Zone rouge
Melbourne -- A priori, couvrir un meeting aérien, comme celui d’Australie, n’a rien d’extraordinaire. Mais quinze jours plus tard, j’étais sur les suites du crash d’un petit avion de tourisme, près de l’aéroport de Melbourne, qui a fait cinq morts au décollage. Ce qui m’a fait voir le show sous un autre jour.
Je ne suis pas un expert de la chose aérienne. Ce n’est que mon deuxième meeting. La première fois, j’avais été frappé par l’engouement populaire que peut susciter ce genre de manifestation. Les organisateurs avaient enregistré autour de 180.000 visiteurs sur trois jours.
On peut les diviser en deux groupes distincts. Il y a les simples spectateurs d’un côté, pour lesquels c’est avant tout une occasion de sortie, en famille, avec les enfants bien entendu. Quand un appareil fait une acrobatie, on entend des « OOhhh » et des « AAhhh » monter dans la foule.

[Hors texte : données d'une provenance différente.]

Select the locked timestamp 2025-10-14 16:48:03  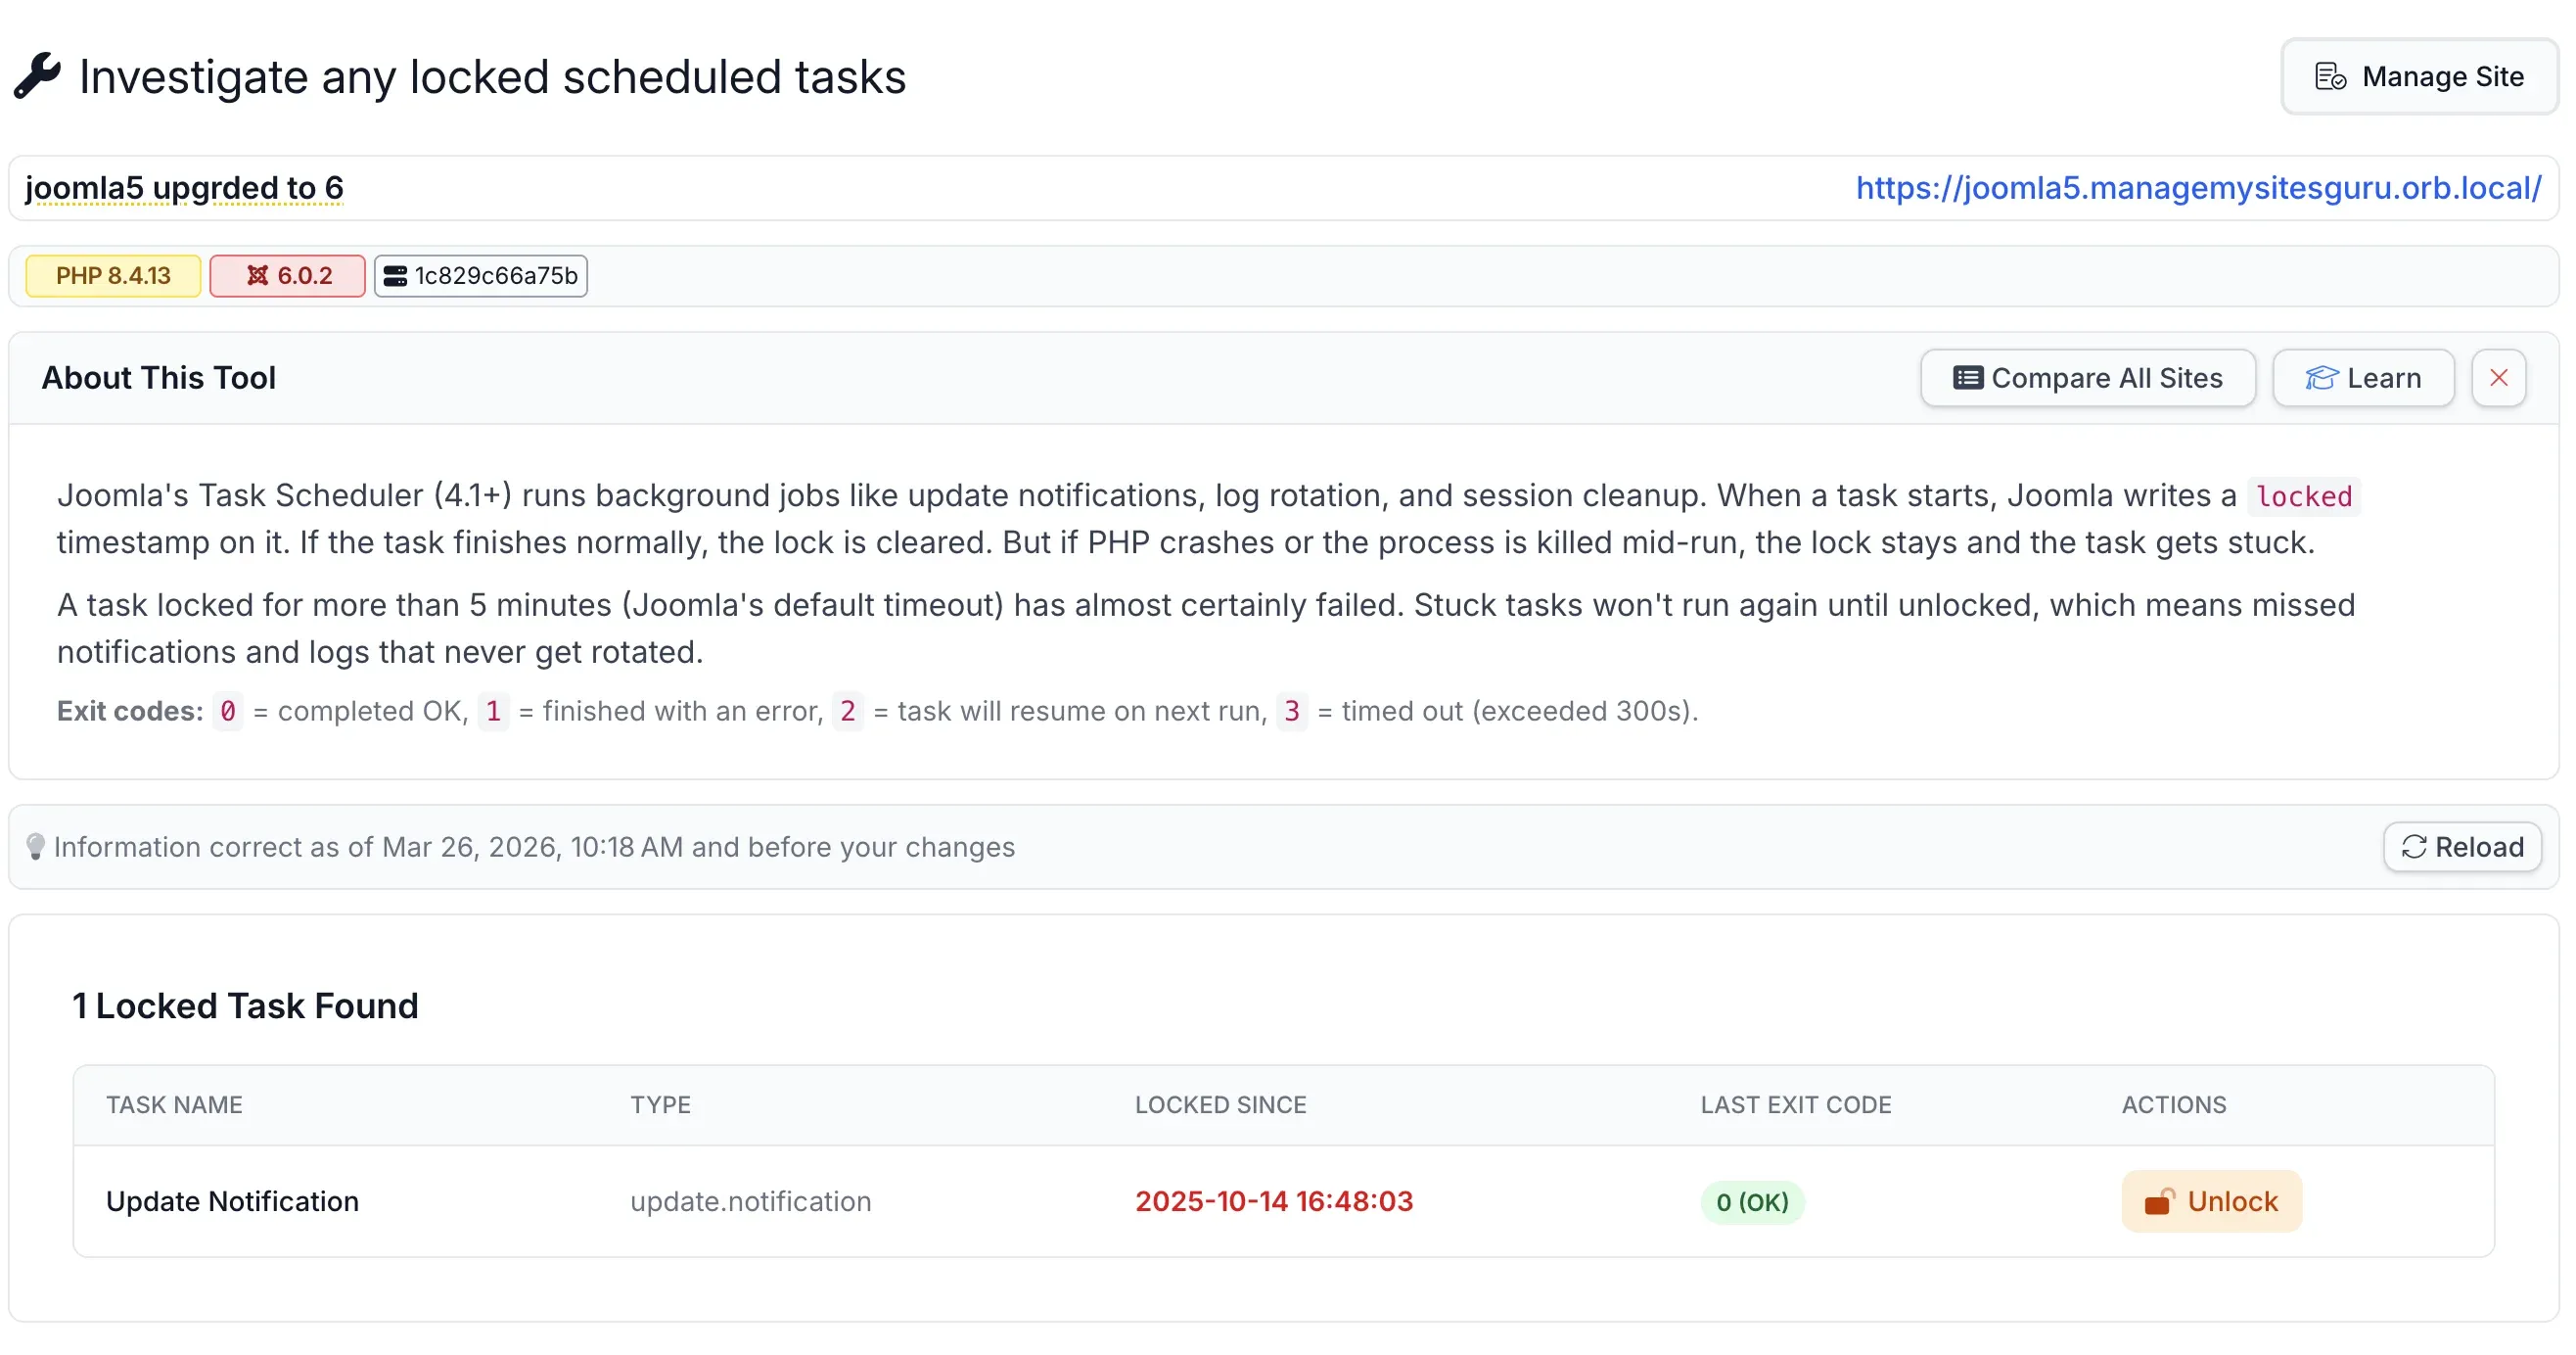coord(1274,1201)
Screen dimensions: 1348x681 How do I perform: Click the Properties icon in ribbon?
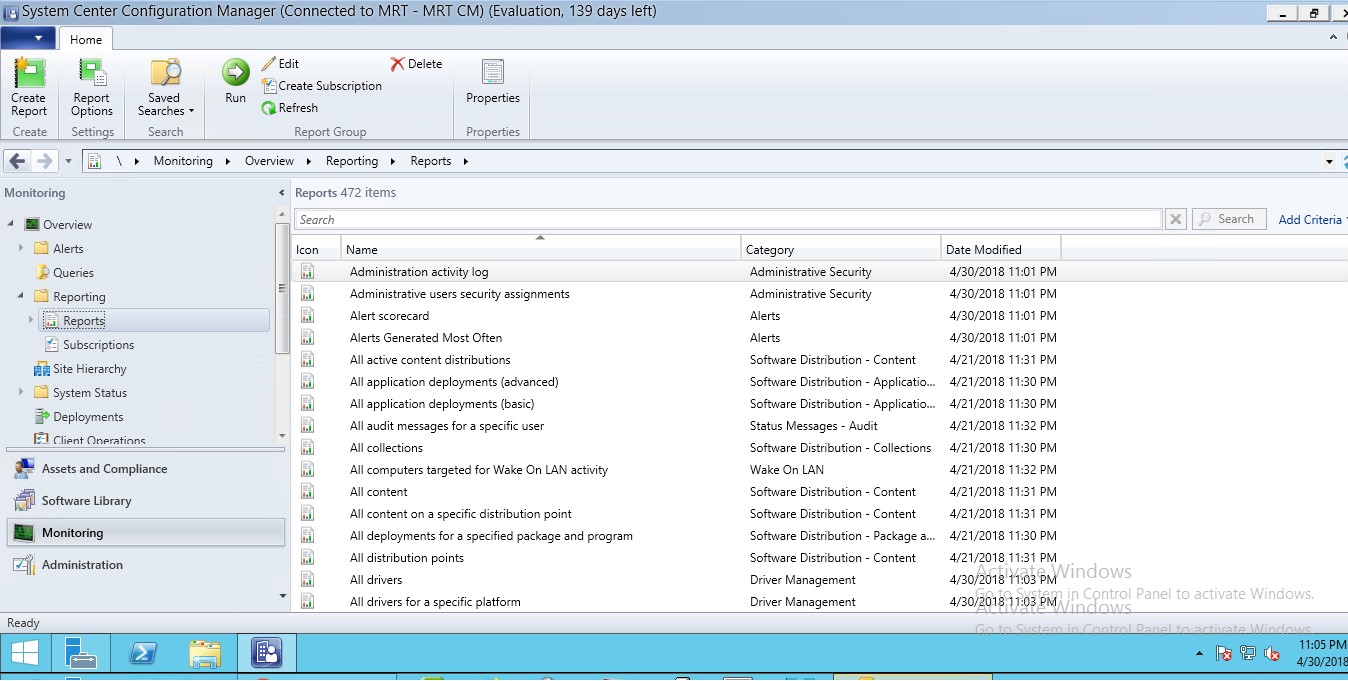[492, 73]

Et puis il y a les puristes. Des enthousiastes qui vont de meeting en meeting. Au besoin à travers le monde. Ce sont des hommes, essentiellement, qui semblent tout connaître sur tel ou tel appareil, son moteur, ses capacités de vol et le genre d'acrobaties qu’il peut enchaîner. C’est un groupe que rien ne peut vraiment surprendre. Parmi eux, se trouve un noyau dur de photographes spécialisés dans la photo de meeting aérien.
C’est le genre de personnes dont j’ai tout intérêt à me faire des amis. Ils connaissent par cœur le répertoire de manœuvres qu’on peut attendre d’un modèle particulier d’avion. Et peuvent donc me suggérer des angles de prise de vue, ou le modèle d’objectif à privilégier. C’est une petite communauté de passionnés, très amicaux, et jamais avares d’un conseil ou deux.
D’un point de vue pratique, la journée s’est révélée être un sacré exercice physique. J’ai obtenu mes meilleures photos avec un objectif de 400mm. Normalement, compte tenu de la taille et du poids du bestiau, on utilise un pied. Mais là il faut l’orienter dans une position inhabituelle, plutôt verticale. Avec le boitier, ça pointe à 14 kilos, tenus à bout de bras. A la fin de la journée, j’avais les muscles en compote.
L’atmosphère générale ressemble un peu à celle du film « Top Gun ». Surtout avec les pilotes des petits appareils d’acrobatie. Ce sont généralement d’anciens militaires qui font ces figures incroyables. Pour certains, ce passe-temps est une véritable passion. Ce qui fournit des images spectaculaires.
Le clou du spectacle est la partie pyrotechnique, qui a lieu en fin de journée. Elle se joue avec deux appareils, qui terminent leur numéro par un simulacre de poursuite. Survient alors une gigantesque explosion, avec un mur de flammes gigantesque qui sert de toile de fond au passage des avions. Tout le monde s’y attend, notamment parce que le titre du numéro est plutôt explicite : « Tinstix of Dynamite ». Les gens sont prévenus et donc pas trop effrayés, même si le spectacle est vraiment impressionnant.
Personnellement j’ai trouvé le moment un peu perturbant, quelques jours seulement après les suites de l’accident d’avion que j’avais photographié. Pour tout dire, je n’ai jamais vu l’appareil, qui a disparu semble-t-il dans une énorme boule de feu, en s’écrasant sur un centre commercial. La seule chose appartenant clairement à l’appareil et que j’ai pu photographier était une de ses roues, retombée sur un bout d’autoroute.
Et quinze jours plus tard, me voici à photographier des types en avion qui se croisent à toute vitesse devant un mur de feu, et des milliers de spectateurs fascinés. C’était étrange, dirons-nous.
Ce billet de blog a été écrit avec Yana Dlugy à Paris.